I have managed to get the pile of poo to correctly display on my iPhone as an incoming SMS text (i.e. using normal GSM SMS not iMessage or some such).
This is actually quite a milestone. There are various gateways to send texts but they all seem to have limitations or ways in which they translate to/from the GSM SMS protocol.
We can usually manage to handle multi-part (i.e. very long) texts, just about. Most of the time we can even handle something called a User Data Header (UDH) which is extra binary data sent with the message.
Getting UDH right is actually crucial for iMessage registrations to work at all. Otherwise you iPhone would not believe you had the number you have (it sends a text and expects a response that has a UDH).
Getting those key things to work is hard enough, but character set coding is a nightmare. This is because texts can be sent in one of three character sets.
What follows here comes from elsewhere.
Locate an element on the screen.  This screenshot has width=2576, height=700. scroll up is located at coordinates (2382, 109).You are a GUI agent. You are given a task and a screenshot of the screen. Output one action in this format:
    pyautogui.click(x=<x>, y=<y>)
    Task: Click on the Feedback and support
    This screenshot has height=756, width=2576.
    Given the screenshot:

- GSM 7 bit character set. This has 128 characters, which include the normal letters (A-Z,a-z) numbers, punctuation, and a load of accented characters as well as upper case Greek. A text can have 160 characters using this coding. There are then extra characters using ESC (escape) as a prefix to get things like a Euro symbol (using two characters). Even just getting the @ character to work can be a challenge as it is coded on character 00 and not its usual place which breaks some things.
- USC 8 bit characters - the first 256 unicode characters. You can have 140 of these in a text.
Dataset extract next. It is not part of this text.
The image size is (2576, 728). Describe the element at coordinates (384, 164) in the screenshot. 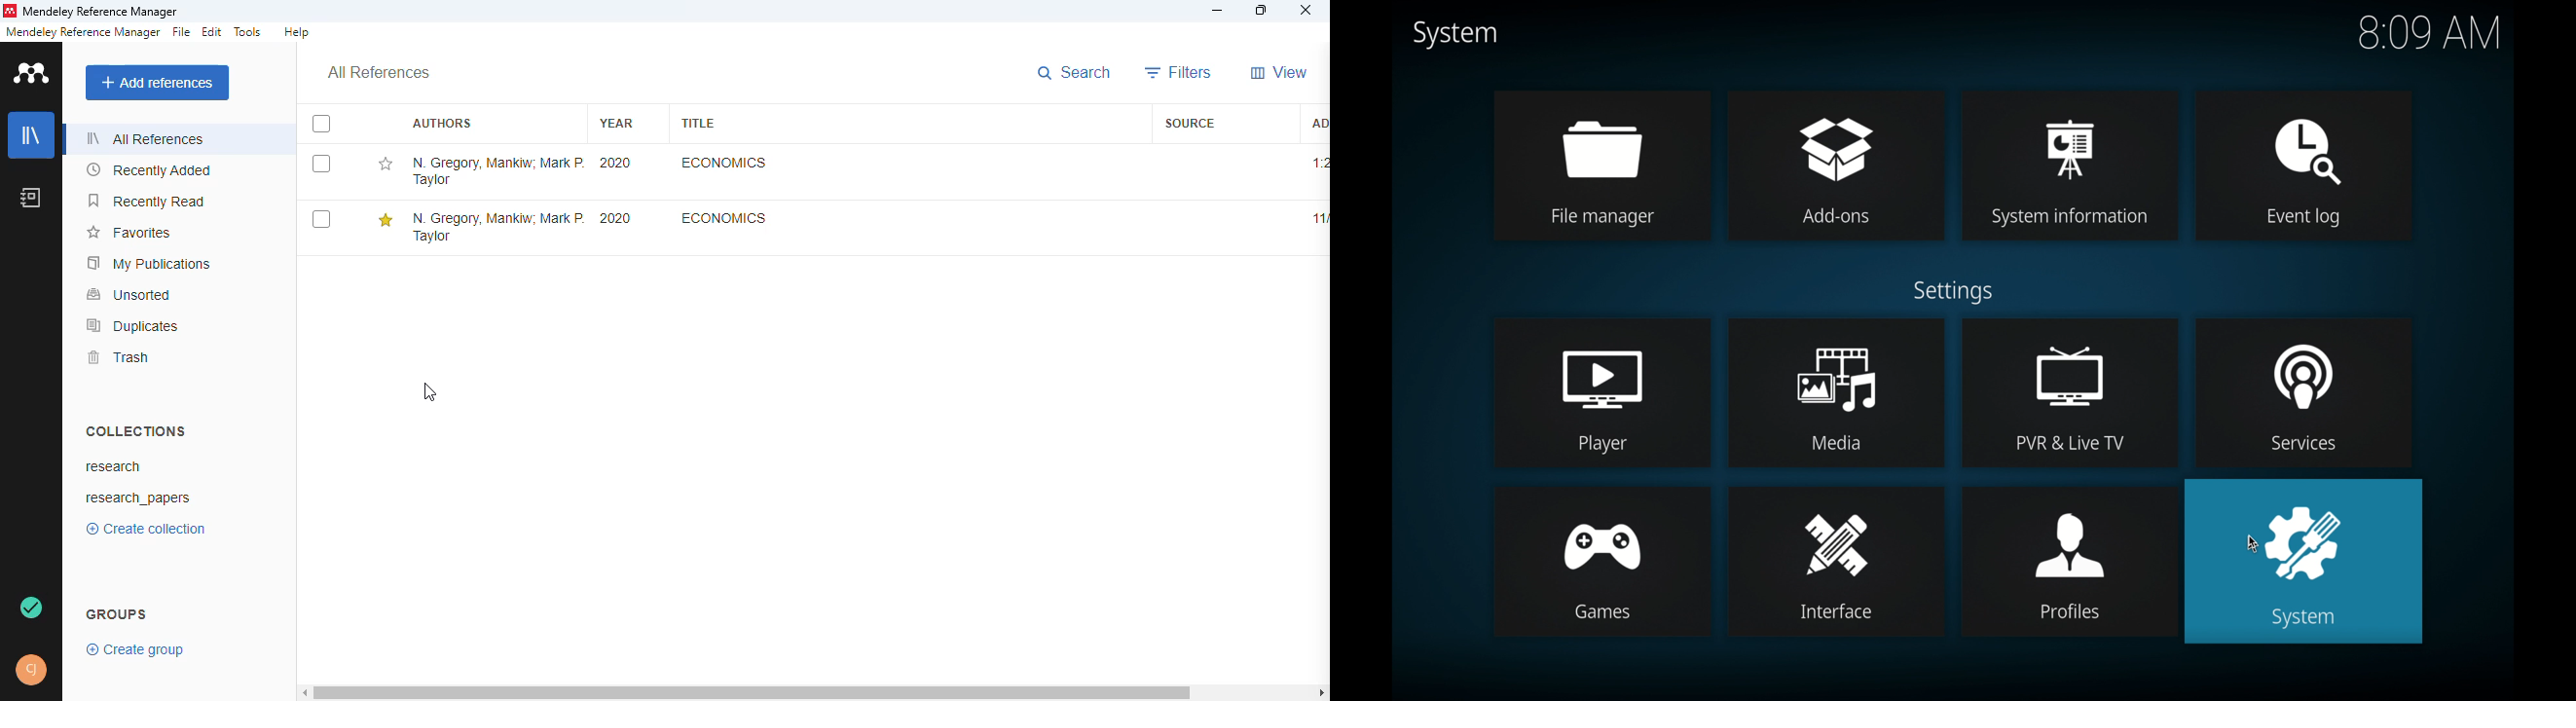

I see `add this reference to favorites` at that location.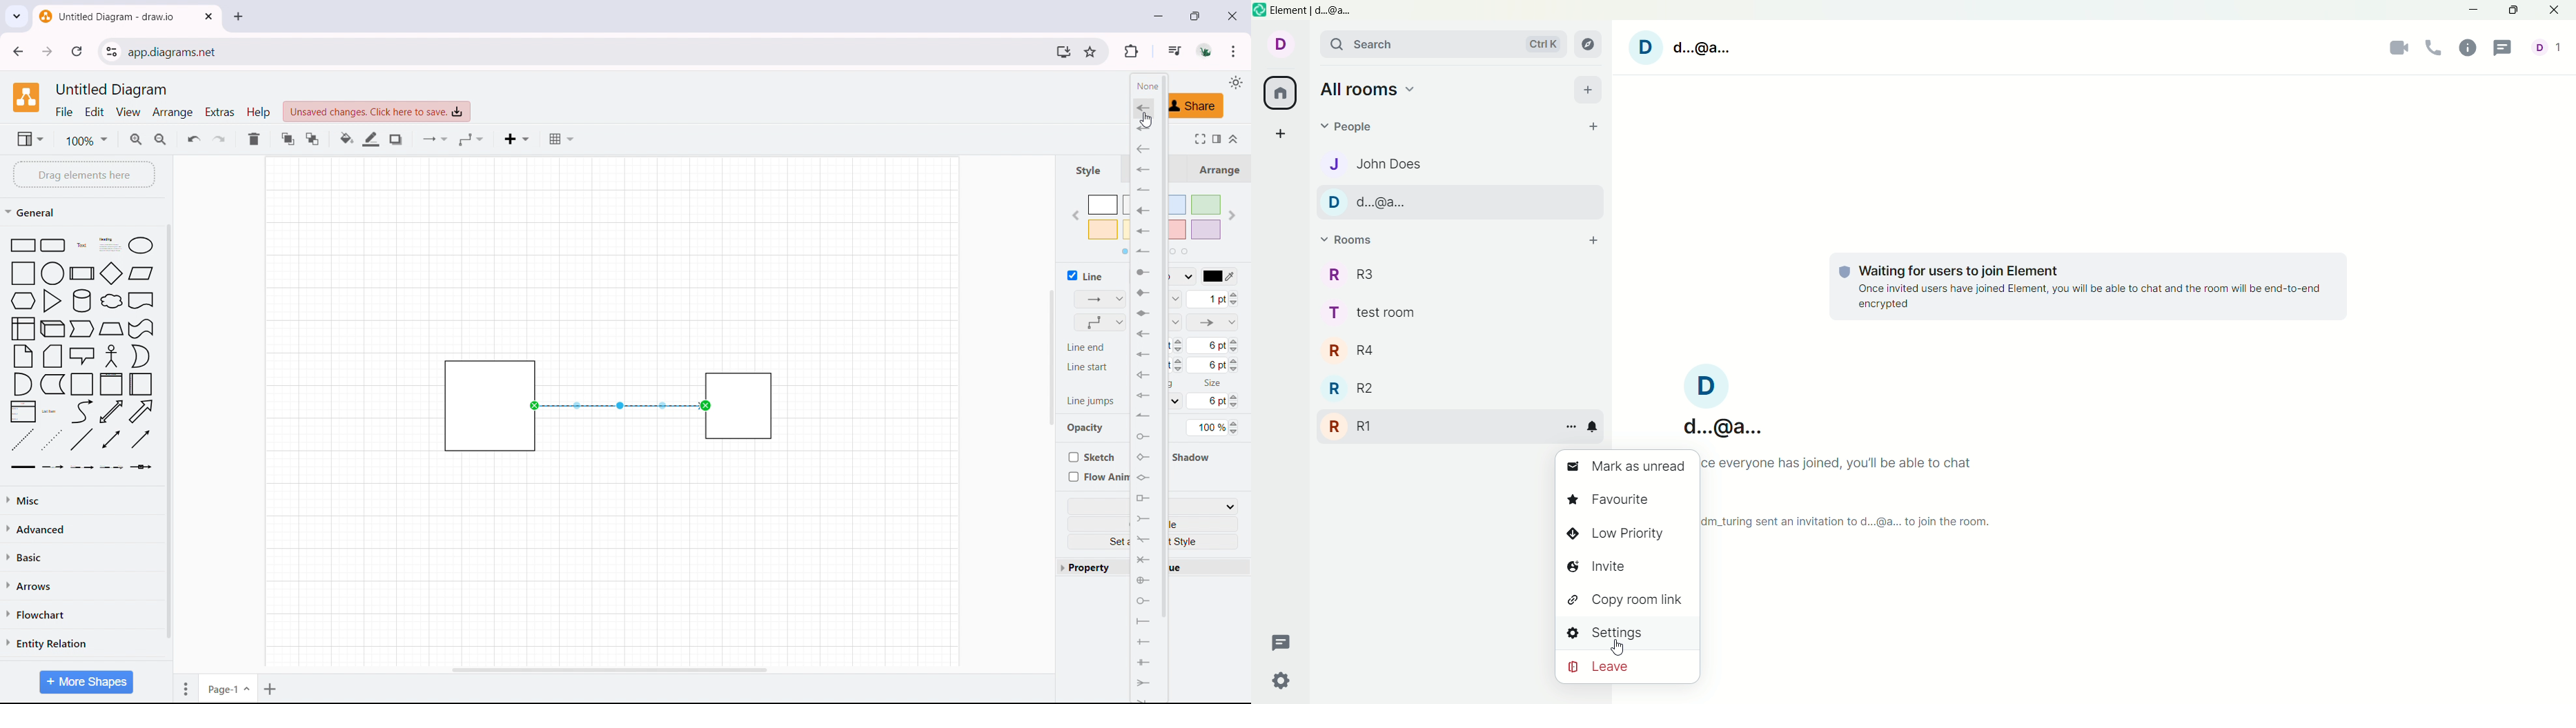  Describe the element at coordinates (610, 670) in the screenshot. I see `horizontal scrollbar` at that location.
- USC 16 bit characters - the first 65536 unicode characters. You can have 70 of these in a text.
The big issue is most text gateways are ASCII or some such, and do not map to/from these character sets. Even when XML is used that handles UTF-8, teh systems rarely give enough attention to detail to translate characters correctly. We have taken the view that the only right way to do things is to use UTF-8 coding for our interfaces with customers for texts and for us to do the translations right! For this reason we have been nagging the mobile operator, and they have finally come through for us.
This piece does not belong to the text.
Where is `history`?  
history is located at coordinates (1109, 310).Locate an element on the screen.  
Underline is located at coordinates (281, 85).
The good news today is that the low level raw interface has been opened up allowing texts to and from our voice SIMs to use any of these character coding and UDH.
But even with all of that, the Pile of poo is extra special. It is 1F4A9 which is too big even for UCS16 coding. The trick is to use UTF-16 to use two of the UCS16 codes (total 32 bits) to code it. To my utter surprise this actually works and iPhones handle it!
We are gradually integrating various aspects of our new texting system now. The clean interface to and from our mobile SIMs is a really good start. If we can get other mobiles and even land line numbers all integrated more seamlessly, that will be even better.